The required output is the exact run of lines below that opens at the line with "Task: Open Databases via its cylinder icon" and closes at the line with "Given: Open Message templates page".

++++ Supplied data ++++

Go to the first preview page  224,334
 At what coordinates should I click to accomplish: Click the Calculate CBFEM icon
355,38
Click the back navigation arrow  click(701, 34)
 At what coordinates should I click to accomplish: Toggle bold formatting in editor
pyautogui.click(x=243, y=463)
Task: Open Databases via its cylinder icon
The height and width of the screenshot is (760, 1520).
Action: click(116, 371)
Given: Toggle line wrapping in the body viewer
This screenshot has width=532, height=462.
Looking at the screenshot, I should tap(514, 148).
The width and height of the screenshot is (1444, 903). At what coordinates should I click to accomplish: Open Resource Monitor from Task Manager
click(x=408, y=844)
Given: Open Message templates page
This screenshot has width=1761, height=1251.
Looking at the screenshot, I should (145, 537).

++++

*Output of the exercise:*
Task: Open Databases via its cylinder icon
The height and width of the screenshot is (760, 1520).
Action: click(116, 371)
Given: Toggle line wrapping in the body viewer
This screenshot has width=532, height=462.
Looking at the screenshot, I should tap(514, 148).
The width and height of the screenshot is (1444, 903). At what coordinates should I click to accomplish: Open Resource Monitor from Task Manager
click(x=408, y=844)
Given: Open Message templates page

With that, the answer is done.